[Dataset entries]
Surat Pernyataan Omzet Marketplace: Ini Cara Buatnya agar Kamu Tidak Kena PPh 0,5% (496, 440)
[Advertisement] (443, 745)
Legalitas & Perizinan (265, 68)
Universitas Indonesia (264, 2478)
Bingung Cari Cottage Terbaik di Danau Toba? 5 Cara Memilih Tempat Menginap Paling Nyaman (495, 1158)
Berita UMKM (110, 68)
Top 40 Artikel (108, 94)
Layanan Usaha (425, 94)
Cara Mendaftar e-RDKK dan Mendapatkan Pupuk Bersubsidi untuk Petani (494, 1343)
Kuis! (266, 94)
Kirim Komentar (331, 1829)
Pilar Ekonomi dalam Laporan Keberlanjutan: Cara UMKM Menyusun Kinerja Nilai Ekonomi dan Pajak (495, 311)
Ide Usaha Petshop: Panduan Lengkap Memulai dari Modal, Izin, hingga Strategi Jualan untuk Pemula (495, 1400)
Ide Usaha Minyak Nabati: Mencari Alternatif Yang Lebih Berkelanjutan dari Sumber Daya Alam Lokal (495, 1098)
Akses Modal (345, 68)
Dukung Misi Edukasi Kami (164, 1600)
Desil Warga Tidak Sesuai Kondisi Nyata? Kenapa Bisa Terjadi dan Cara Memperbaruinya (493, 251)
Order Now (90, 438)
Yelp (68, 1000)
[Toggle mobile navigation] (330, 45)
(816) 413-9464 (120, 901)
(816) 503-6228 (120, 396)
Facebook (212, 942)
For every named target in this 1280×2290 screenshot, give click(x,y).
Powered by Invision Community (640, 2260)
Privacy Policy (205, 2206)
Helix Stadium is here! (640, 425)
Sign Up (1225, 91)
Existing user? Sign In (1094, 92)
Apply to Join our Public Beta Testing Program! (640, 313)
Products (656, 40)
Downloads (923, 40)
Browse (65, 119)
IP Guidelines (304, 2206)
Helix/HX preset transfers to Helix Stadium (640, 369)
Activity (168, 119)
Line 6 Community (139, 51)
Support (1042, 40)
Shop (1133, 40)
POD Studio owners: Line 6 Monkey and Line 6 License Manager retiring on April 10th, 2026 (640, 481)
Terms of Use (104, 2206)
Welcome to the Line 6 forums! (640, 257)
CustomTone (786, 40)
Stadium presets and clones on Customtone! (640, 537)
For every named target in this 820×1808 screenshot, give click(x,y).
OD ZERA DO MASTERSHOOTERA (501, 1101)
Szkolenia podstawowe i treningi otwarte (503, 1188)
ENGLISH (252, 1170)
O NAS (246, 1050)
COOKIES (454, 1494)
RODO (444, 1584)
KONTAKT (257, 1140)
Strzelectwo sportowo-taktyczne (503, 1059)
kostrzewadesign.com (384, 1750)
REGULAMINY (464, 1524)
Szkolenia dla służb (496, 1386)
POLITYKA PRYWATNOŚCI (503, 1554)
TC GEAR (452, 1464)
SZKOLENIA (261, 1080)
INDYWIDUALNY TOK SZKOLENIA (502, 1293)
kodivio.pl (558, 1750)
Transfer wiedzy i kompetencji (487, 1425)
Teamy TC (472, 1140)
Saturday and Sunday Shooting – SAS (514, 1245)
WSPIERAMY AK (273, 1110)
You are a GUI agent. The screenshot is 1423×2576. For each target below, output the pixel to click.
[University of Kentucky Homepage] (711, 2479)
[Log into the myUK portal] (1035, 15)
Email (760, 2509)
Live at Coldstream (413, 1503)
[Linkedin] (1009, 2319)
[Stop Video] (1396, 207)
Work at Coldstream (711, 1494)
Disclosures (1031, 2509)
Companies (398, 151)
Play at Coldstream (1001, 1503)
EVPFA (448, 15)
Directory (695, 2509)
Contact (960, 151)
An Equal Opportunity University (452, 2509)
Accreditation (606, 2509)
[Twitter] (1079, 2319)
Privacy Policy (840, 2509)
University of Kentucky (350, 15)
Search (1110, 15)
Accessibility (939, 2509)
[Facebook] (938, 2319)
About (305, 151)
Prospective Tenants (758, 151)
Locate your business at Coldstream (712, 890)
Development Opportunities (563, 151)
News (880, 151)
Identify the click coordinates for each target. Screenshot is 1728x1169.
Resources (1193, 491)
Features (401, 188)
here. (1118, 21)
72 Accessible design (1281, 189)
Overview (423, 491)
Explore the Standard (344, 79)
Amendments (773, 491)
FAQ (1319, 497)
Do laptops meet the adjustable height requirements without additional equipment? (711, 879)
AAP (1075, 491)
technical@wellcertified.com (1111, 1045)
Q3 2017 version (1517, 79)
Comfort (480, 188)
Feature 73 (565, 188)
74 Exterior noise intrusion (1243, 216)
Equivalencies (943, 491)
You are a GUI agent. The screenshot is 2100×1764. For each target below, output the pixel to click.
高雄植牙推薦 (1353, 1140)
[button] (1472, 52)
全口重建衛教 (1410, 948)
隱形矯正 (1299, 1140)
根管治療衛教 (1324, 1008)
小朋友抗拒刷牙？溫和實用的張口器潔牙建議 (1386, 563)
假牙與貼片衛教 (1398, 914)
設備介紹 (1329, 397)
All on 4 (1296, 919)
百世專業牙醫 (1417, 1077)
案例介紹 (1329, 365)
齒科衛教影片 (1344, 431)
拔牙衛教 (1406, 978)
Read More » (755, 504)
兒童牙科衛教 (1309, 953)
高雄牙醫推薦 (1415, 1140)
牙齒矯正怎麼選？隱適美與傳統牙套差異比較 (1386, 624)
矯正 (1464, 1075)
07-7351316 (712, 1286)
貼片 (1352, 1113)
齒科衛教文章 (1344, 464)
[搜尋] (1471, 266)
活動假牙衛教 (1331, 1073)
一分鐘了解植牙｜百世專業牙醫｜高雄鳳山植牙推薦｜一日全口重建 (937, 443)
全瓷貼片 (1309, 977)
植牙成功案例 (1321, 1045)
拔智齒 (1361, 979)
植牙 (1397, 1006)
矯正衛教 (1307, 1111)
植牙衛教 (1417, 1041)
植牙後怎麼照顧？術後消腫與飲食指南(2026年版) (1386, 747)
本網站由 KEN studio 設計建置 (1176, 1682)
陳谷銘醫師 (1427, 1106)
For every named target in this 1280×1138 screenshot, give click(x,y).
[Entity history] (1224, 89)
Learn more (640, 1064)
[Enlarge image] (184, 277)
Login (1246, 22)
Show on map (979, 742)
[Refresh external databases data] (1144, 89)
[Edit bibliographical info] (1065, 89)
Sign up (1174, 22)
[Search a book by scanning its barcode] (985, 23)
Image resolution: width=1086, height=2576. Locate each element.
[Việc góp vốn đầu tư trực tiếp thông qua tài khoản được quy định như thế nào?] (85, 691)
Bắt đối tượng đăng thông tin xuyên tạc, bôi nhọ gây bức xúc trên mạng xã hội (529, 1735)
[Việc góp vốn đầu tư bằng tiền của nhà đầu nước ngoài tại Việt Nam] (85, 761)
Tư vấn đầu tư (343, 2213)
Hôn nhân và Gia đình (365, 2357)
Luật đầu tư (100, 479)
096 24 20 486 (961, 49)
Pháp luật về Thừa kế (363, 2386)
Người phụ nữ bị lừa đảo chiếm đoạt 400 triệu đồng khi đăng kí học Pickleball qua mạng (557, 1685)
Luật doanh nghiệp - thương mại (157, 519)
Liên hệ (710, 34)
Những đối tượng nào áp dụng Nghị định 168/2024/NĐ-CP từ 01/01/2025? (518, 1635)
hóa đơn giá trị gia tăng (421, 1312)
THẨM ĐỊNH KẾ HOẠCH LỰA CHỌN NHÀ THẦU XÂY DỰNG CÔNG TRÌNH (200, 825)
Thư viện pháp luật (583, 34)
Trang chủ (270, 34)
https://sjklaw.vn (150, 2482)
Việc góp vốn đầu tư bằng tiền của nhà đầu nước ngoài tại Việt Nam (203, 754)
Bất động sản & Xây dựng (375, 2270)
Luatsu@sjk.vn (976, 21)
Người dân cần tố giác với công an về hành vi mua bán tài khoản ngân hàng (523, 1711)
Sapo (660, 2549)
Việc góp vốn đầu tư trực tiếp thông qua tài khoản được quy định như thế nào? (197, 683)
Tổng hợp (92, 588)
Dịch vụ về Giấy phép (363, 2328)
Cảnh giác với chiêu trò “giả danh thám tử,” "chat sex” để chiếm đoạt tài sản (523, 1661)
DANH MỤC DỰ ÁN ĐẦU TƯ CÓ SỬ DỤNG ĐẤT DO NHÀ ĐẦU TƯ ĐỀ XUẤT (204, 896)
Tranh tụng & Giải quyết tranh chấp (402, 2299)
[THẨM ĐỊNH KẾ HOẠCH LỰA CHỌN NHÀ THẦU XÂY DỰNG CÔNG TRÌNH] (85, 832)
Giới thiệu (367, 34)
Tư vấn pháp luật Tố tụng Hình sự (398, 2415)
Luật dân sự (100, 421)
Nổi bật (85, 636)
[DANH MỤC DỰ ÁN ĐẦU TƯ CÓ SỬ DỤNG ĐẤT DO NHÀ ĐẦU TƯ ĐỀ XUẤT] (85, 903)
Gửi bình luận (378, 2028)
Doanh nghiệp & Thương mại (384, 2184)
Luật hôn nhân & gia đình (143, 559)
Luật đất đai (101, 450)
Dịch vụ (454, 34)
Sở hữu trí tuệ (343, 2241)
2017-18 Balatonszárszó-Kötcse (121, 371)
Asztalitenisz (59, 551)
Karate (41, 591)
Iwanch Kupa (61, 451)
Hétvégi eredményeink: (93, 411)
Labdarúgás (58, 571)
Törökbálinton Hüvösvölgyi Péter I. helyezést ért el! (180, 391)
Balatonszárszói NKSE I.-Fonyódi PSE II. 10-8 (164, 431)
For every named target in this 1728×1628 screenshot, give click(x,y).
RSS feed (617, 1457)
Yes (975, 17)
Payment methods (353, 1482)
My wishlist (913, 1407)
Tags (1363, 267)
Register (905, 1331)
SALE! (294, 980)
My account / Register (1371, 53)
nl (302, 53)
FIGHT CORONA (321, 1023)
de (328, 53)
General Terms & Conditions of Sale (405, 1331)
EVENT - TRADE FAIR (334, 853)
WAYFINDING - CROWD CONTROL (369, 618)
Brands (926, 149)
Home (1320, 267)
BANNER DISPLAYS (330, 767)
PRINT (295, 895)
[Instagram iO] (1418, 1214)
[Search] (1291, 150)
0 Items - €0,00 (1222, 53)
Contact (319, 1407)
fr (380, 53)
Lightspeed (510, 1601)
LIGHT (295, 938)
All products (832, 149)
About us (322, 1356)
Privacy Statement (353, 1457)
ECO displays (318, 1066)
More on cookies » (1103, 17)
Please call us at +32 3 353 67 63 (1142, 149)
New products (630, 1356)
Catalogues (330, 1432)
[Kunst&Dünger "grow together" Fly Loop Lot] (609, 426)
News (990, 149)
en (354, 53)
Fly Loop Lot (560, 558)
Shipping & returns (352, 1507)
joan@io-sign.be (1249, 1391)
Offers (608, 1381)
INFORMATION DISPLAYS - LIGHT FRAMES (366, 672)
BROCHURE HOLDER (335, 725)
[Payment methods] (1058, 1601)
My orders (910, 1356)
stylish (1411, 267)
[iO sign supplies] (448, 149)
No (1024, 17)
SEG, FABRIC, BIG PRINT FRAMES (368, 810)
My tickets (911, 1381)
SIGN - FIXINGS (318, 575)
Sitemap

= WORK INSTRUCTIONS =
What is needed is an exact copy of the lines from the one containing "About us (322, 1356)" through the last line of the records above, both included.

= ANSWER TO THE PROBLEM =
About us (322, 1356)
Privacy Statement (353, 1457)
ECO displays (318, 1066)
More on cookies » (1103, 17)
Please call us at +32 3 353 67 63 (1142, 149)
New products (630, 1356)
Catalogues (330, 1432)
[Kunst&Dünger "grow together" Fly Loop Lot] (609, 426)
News (990, 149)
en (354, 53)
Fly Loop Lot (560, 558)
Shipping & returns (352, 1507)
joan@io-sign.be (1249, 1391)
Offers (608, 1381)
INFORMATION DISPLAYS - LIGHT FRAMES (366, 672)
BROCHURE HOLDER (335, 725)
[Payment methods] (1058, 1601)
My orders (910, 1356)
stylish (1411, 267)
[iO sign supplies] (448, 149)
No (1024, 17)
SEG, FABRIC, BIG PRINT FRAMES (368, 810)
My tickets (911, 1381)
SIGN - FIXINGS (318, 575)
Sitemap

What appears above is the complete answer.